Andre Dusek/Estadão
Andre Dusek/Estadão

Déficit fiscal de 2015 ainda não foi definido, diz Berzoini

Na semana passada, o governo chegou a reconhecer que o rombo poderia passar dos R$ 76 bilhões, mas número não foi divulgado

Isadora Peron e Igor Gadelha , O Estado de S. Paulo

26 de outubro de 2015 | 12h53

BRASÍLIA - O ministro da Secretaria de Governo da Presidência da República, Ricardo Berzoini, afirmou que a equipe econômica ainda não tem uma definição sobre o tamanho do déficit das contas públicas em 2015.

A expectativa era que o número tivesse sido apresentado na semana passada pelo governo. Segundo ele, o tema não foi discutido na reunião de articulação política desta segunda-feira, 26, comandada pela presidente Dilma Rousseff.

"Não discutimos (o tamanho do déficit em 2015), até porque ainda não há uma definição por parte da equipe econômica", disse Berzoini em entrevista no Palácio do Planalto após a reunião.

Na semana passada, o governo chegou a reconhecer que o rombo poderia passar dos R$ 76 bilhões caso o Tribunal de Contas da União (TCU) não concordasse com o parcelamento das pedaladas.

Segundo o ministro, durante a reunião foram discutidas as estratégias para conseguir aprovar as propostas que tratam do ajuste fiscal tanto na Câmara quanto no Senado. "É importante que tenhamos uma semana de votações positivas no Congresso", disse.

Sobre a recriação da CPMF, Berzoini afirmou que o governo não ignora as dificuldades para aprovar o projeto, mas que já vem notando uma melhora do ambiente político.

Questionado se o Planalto está preocupado com a imagem do País após uma nova revisão da meta fiscal, que deve ser anunciada em breve, o ministro tentou minimizar a situação e disse que a crise econômica do Brasil pode ser vista de forma isolada.

Bolsa Família.
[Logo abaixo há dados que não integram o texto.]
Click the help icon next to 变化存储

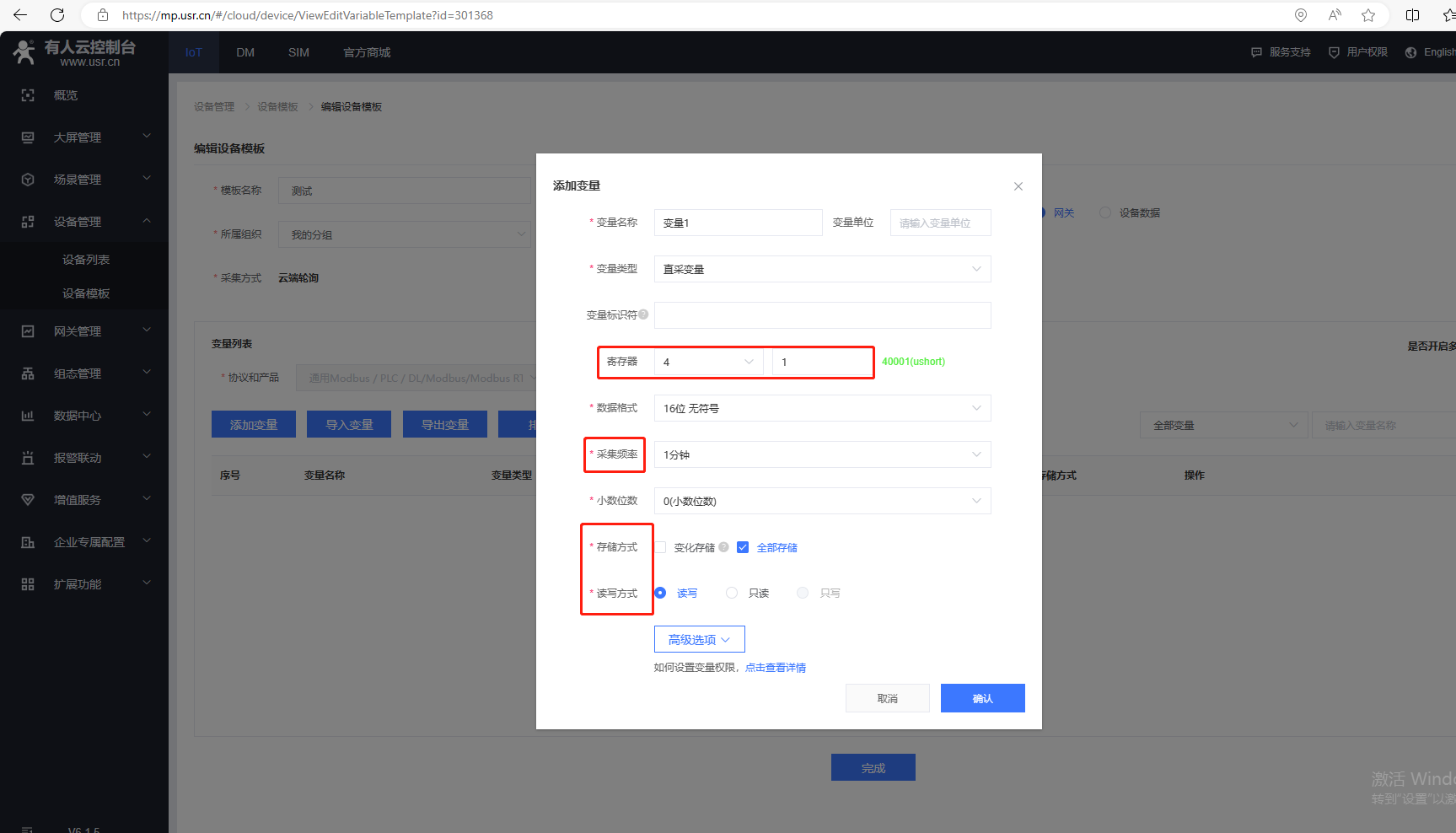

Berzoini afirmou que o governo vai procurar o relator do Orçamento de 2016, deputado Ricardo Barros (PP-PR), para tentar evitar o corte de R$ 10 bilhões no Bolsa Família.

Segundo o ministro, na semana passada eles já conversaram rapidamente sobre o assunto e uma nova rodada de negociação deve acontecer esta semana.
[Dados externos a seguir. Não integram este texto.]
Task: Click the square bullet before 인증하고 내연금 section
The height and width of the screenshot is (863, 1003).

Berzoini classificou o tema como "polêmico" e fez questão de reiterar que o Palácio do Planalto "evidentemente" é contra a medida. "Há condições de fechar o Orçamento sem recorrer a essa iniciativa. O Bolsa Família é um programa consolidado e reconhecido mundialmente, portanto não é a melhor hipótese para sofrer qualquer tipo de redução", disse.

Na semana passada, a própria presidente Dilma Rousseff saiu em defesa do programa e disse que não iria aceitar qualquer redução de recursos para o programa. O relator tem se mostrado disposto a negociar, desde que o governo aponte outras áreas que possam sofrer cortes.